<<<<

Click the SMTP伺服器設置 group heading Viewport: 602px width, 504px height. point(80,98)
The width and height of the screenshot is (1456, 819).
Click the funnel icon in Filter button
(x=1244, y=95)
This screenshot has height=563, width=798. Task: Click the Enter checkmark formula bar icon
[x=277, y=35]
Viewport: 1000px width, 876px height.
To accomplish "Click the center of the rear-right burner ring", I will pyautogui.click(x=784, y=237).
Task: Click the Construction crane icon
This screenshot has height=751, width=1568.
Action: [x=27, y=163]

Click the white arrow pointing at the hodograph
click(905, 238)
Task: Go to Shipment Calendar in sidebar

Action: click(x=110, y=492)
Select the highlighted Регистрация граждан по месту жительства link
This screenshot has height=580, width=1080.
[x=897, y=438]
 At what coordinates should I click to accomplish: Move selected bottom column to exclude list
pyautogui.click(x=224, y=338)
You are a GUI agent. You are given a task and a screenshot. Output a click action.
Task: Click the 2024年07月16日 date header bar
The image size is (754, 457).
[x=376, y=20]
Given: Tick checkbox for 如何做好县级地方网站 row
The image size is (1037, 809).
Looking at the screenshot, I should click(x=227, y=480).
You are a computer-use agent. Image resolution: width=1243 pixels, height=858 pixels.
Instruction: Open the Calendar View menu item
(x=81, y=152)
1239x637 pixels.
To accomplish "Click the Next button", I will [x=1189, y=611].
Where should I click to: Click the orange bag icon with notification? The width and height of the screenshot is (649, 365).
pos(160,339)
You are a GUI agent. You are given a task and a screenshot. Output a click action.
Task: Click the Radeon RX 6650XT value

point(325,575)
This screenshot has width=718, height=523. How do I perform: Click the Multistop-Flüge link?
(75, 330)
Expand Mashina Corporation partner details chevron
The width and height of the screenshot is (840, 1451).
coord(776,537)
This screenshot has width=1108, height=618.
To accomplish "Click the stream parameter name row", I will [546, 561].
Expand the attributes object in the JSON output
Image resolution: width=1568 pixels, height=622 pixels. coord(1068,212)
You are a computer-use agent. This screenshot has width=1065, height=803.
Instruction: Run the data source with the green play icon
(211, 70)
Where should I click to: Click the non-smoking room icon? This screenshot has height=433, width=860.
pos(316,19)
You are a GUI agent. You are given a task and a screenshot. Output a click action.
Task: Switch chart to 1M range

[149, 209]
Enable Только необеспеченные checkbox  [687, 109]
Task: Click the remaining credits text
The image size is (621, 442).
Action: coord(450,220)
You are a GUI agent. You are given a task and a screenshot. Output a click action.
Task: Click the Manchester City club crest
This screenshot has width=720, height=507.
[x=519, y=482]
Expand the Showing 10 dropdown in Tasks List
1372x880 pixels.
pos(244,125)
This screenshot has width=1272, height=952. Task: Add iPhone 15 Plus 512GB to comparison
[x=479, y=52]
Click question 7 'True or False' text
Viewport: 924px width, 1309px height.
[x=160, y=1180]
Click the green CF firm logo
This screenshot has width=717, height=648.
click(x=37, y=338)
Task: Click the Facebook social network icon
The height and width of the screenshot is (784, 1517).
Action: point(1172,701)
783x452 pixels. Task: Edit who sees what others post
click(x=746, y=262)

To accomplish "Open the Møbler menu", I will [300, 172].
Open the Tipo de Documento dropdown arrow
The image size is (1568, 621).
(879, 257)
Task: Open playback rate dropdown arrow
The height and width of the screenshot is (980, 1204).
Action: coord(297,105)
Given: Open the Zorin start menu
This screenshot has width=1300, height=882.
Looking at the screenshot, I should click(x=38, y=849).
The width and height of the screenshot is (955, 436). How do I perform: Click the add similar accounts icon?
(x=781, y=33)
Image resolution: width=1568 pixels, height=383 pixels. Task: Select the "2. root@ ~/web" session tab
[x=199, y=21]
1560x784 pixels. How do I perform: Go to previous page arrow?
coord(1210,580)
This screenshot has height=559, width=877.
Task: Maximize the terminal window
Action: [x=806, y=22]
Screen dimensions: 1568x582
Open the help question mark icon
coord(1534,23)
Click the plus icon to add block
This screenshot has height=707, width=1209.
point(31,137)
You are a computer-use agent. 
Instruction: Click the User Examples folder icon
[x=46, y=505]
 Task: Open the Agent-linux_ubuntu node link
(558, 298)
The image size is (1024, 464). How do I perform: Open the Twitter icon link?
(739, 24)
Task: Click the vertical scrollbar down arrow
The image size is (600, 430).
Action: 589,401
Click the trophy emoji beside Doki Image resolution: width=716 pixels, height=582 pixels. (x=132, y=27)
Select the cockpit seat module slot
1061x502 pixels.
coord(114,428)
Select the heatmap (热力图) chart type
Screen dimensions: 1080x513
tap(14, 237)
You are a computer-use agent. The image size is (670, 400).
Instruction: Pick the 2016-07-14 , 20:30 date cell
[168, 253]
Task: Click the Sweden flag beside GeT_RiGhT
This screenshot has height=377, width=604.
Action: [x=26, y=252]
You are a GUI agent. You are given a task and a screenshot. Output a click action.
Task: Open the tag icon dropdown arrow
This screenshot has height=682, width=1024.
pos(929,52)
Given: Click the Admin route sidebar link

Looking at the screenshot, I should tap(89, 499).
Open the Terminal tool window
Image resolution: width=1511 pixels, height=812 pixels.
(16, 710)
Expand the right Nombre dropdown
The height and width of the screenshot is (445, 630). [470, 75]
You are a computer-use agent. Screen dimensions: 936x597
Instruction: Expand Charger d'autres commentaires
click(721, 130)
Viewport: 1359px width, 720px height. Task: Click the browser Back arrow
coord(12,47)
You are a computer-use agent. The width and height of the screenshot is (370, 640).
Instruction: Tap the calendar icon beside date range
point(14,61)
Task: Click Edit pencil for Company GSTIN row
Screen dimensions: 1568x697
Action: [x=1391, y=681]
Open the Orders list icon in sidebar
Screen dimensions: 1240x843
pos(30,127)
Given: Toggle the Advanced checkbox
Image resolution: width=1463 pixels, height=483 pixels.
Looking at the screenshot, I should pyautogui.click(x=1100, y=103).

>>>>

◆ What is being asked
Each record, from first to last, should be returned verbatim.

◆ Expected answer
Click the SMTP伺服器設置 group heading Viewport: 602px width, 504px height. point(80,98)
The width and height of the screenshot is (1456, 819).
Click the funnel icon in Filter button
(x=1244, y=95)
This screenshot has height=563, width=798. Task: Click the Enter checkmark formula bar icon
[x=277, y=35]
Viewport: 1000px width, 876px height.
To accomplish "Click the center of the rear-right burner ring", I will pyautogui.click(x=784, y=237).
Task: Click the Construction crane icon
This screenshot has height=751, width=1568.
Action: [x=27, y=163]

Click the white arrow pointing at the hodograph
click(905, 238)
Task: Go to Shipment Calendar in sidebar

Action: click(x=110, y=492)
Select the highlighted Регистрация граждан по месту жительства link
This screenshot has height=580, width=1080.
[x=897, y=438]
 At what coordinates should I click to accomplish: Move selected bottom column to exclude list
pyautogui.click(x=224, y=338)
You are a GUI agent. You are given a task and a screenshot. Output a click action.
Task: Click the 2024年07月16日 date header bar
The image size is (754, 457).
[x=376, y=20]
Given: Tick checkbox for 如何做好县级地方网站 row
The image size is (1037, 809).
Looking at the screenshot, I should click(x=227, y=480).
You are a computer-use agent. Image resolution: width=1243 pixels, height=858 pixels.
Instruction: Open the Calendar View menu item
(x=81, y=152)
1239x637 pixels.
To accomplish "Click the Next button", I will [x=1189, y=611].
Where should I click to: Click the orange bag icon with notification? The width and height of the screenshot is (649, 365).
pos(160,339)
You are a GUI agent. You are given a task and a screenshot. Output a click action.
Task: Click the Radeon RX 6650XT value

point(325,575)
This screenshot has width=718, height=523. How do I perform: Click the Multistop-Flüge link?
(75, 330)
Expand Mashina Corporation partner details chevron
The width and height of the screenshot is (840, 1451).
coord(776,537)
This screenshot has width=1108, height=618.
To accomplish "Click the stream parameter name row", I will [546, 561].
Expand the attributes object in the JSON output
Image resolution: width=1568 pixels, height=622 pixels. coord(1068,212)
You are a computer-use agent. This screenshot has width=1065, height=803.
Instruction: Run the data source with the green play icon
(211, 70)
Where should I click to: Click the non-smoking room icon? This screenshot has height=433, width=860.
pos(316,19)
You are a GUI agent. You are given a task and a screenshot. Output a click action.
Task: Switch chart to 1M range

[149, 209]
Enable Только необеспеченные checkbox  [687, 109]
Task: Click the remaining credits text
The image size is (621, 442).
Action: coord(450,220)
You are a GUI agent. You are given a task and a screenshot. Output a click action.
Task: Click the Manchester City club crest
This screenshot has width=720, height=507.
[x=519, y=482]
Expand the Showing 10 dropdown in Tasks List
1372x880 pixels.
pos(244,125)
This screenshot has width=1272, height=952. Task: Add iPhone 15 Plus 512GB to comparison
[x=479, y=52]
Click question 7 'True or False' text
Viewport: 924px width, 1309px height.
[x=160, y=1180]
Click the green CF firm logo
This screenshot has width=717, height=648.
click(x=37, y=338)
Task: Click the Facebook social network icon
The height and width of the screenshot is (784, 1517).
Action: point(1172,701)
783x452 pixels. Task: Edit who sees what others post
click(x=746, y=262)

To accomplish "Open the Møbler menu", I will [300, 172].
Open the Tipo de Documento dropdown arrow
The image size is (1568, 621).
(879, 257)
Task: Open playback rate dropdown arrow
The height and width of the screenshot is (980, 1204).
Action: coord(297,105)
Given: Open the Zorin start menu
This screenshot has width=1300, height=882.
Looking at the screenshot, I should click(x=38, y=849).
The width and height of the screenshot is (955, 436). How do I perform: Click the add similar accounts icon?
(x=781, y=33)
Image resolution: width=1568 pixels, height=383 pixels. Task: Select the "2. root@ ~/web" session tab
[x=199, y=21]
1560x784 pixels. How do I perform: Go to previous page arrow?
coord(1210,580)
This screenshot has height=559, width=877.
Task: Maximize the terminal window
Action: [x=806, y=22]
Screen dimensions: 1568x582
Open the help question mark icon
coord(1534,23)
Click the plus icon to add block
This screenshot has height=707, width=1209.
point(31,137)
You are a computer-use agent. 
Instruction: Click the User Examples folder icon
[x=46, y=505]
 Task: Open the Agent-linux_ubuntu node link
(558, 298)
The image size is (1024, 464). How do I perform: Open the Twitter icon link?
(739, 24)
Task: Click the vertical scrollbar down arrow
The image size is (600, 430).
Action: 589,401
Click the trophy emoji beside Doki Image resolution: width=716 pixels, height=582 pixels. (x=132, y=27)
Select the cockpit seat module slot
1061x502 pixels.
coord(114,428)
Select the heatmap (热力图) chart type
Screen dimensions: 1080x513
tap(14, 237)
You are a computer-use agent. The image size is (670, 400).
Instruction: Pick the 2016-07-14 , 20:30 date cell
[168, 253]
Task: Click the Sweden flag beside GeT_RiGhT
This screenshot has height=377, width=604.
Action: [x=26, y=252]
You are a GUI agent. You are given a task and a screenshot. Output a click action.
Task: Open the tag icon dropdown arrow
This screenshot has height=682, width=1024.
pos(929,52)
Given: Click the Admin route sidebar link

Looking at the screenshot, I should tap(89, 499).
Open the Terminal tool window
Image resolution: width=1511 pixels, height=812 pixels.
(16, 710)
Expand the right Nombre dropdown
The height and width of the screenshot is (445, 630). [470, 75]
You are a computer-use agent. Screen dimensions: 936x597
Instruction: Expand Charger d'autres commentaires
click(721, 130)
Viewport: 1359px width, 720px height. Task: Click the browser Back arrow
coord(12,47)
You are a computer-use agent. The width and height of the screenshot is (370, 640).
Instruction: Tap the calendar icon beside date range
point(14,61)
Task: Click Edit pencil for Company GSTIN row
Screen dimensions: 1568x697
Action: [x=1391, y=681]
Open the Orders list icon in sidebar
Screen dimensions: 1240x843
pos(30,127)
Given: Toggle the Advanced checkbox
Image resolution: width=1463 pixels, height=483 pixels.
Looking at the screenshot, I should pyautogui.click(x=1100, y=103).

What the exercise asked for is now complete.